**WHAT YOU ARE ASKED TO DO**:
Reproduce each line from the first in the data through the line that contains "You are a computer-use agent. Image" exactly; give nothing else.

Saved data entries:

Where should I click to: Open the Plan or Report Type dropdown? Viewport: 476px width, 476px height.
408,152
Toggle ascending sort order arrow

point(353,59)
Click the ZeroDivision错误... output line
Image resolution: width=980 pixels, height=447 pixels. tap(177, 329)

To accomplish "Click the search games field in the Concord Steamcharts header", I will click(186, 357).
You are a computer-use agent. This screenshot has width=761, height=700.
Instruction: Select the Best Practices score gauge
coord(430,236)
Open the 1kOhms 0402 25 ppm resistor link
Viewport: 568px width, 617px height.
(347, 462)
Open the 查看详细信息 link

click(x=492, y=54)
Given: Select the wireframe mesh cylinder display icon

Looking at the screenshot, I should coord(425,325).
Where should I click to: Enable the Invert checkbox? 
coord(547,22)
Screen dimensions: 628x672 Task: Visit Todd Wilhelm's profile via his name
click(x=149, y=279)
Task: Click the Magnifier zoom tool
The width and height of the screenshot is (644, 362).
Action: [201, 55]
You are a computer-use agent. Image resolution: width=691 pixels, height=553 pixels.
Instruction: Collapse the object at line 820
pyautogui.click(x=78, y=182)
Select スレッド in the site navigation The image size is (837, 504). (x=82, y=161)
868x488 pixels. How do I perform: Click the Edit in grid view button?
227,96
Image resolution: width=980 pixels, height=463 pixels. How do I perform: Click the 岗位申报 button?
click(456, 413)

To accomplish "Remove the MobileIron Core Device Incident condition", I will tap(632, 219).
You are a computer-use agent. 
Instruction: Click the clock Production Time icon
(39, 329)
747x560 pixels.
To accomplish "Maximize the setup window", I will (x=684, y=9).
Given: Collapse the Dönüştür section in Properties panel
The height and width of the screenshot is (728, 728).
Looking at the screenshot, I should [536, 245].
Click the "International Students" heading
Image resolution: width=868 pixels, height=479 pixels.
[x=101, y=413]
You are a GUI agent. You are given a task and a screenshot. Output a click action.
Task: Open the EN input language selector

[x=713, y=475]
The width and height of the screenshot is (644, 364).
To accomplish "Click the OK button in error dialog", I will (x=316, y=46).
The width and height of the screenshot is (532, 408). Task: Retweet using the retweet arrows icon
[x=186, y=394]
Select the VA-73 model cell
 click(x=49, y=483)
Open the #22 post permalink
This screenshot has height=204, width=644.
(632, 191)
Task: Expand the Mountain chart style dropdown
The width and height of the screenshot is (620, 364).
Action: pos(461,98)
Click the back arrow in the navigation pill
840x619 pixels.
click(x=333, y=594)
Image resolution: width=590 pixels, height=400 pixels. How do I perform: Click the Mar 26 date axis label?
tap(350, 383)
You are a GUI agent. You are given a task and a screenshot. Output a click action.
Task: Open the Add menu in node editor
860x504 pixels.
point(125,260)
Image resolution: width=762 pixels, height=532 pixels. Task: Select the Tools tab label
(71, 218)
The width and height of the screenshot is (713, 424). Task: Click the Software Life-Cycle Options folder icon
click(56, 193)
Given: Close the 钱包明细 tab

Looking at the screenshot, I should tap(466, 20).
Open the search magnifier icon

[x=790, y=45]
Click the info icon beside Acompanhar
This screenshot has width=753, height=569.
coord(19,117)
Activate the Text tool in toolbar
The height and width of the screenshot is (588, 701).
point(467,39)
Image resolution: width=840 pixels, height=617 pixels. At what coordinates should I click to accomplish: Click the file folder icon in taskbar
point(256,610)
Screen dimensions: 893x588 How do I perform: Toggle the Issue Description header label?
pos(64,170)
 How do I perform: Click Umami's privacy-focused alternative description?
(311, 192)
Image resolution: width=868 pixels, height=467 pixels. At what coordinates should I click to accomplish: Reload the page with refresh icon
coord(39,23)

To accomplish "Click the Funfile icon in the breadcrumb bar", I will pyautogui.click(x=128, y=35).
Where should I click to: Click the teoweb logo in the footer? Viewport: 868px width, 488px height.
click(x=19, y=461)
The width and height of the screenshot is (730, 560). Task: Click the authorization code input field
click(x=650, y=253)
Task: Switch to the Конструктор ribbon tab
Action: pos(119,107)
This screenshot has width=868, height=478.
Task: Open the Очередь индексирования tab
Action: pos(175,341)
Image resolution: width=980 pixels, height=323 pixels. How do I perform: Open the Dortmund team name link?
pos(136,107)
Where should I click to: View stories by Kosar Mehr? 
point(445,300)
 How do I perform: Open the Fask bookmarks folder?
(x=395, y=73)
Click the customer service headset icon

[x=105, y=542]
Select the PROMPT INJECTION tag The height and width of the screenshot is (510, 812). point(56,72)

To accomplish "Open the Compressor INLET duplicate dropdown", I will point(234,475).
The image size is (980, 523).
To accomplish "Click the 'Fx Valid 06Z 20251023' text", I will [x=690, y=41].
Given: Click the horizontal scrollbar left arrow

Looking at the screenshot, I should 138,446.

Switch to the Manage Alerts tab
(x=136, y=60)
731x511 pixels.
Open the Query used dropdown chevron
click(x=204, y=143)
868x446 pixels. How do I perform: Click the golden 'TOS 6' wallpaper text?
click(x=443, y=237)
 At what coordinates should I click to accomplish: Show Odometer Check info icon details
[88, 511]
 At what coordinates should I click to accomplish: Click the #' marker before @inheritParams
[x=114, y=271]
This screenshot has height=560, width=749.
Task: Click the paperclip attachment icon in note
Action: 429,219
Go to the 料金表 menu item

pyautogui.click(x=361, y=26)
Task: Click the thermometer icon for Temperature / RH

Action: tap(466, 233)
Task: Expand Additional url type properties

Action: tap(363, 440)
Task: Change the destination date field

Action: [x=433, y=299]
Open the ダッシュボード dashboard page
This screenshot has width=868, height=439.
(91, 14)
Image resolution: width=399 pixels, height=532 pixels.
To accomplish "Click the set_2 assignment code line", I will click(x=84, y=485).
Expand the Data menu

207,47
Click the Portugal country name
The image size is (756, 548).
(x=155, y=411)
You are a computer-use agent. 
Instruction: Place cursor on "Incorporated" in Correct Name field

**OUTPUT FOR THIS TASK**:
Where should I click to: Open the Plan or Report Type dropdown? Viewport: 476px width, 476px height.
408,152
Toggle ascending sort order arrow

point(353,59)
Click the ZeroDivision错误... output line
Image resolution: width=980 pixels, height=447 pixels. tap(177, 329)

To accomplish "Click the search games field in the Concord Steamcharts header", I will click(186, 357).
You are a computer-use agent. This screenshot has width=761, height=700.
Instruction: Select the Best Practices score gauge
coord(430,236)
Open the 1kOhms 0402 25 ppm resistor link
Viewport: 568px width, 617px height.
(347, 462)
Open the 查看详细信息 link

click(x=492, y=54)
Given: Select the wireframe mesh cylinder display icon

Looking at the screenshot, I should coord(425,325).
Where should I click to: Enable the Invert checkbox? 
coord(547,22)
Screen dimensions: 628x672 Task: Visit Todd Wilhelm's profile via his name
click(x=149, y=279)
Task: Click the Magnifier zoom tool
The width and height of the screenshot is (644, 362).
Action: [201, 55]
You are a computer-use agent. Image resolution: width=691 pixels, height=553 pixels.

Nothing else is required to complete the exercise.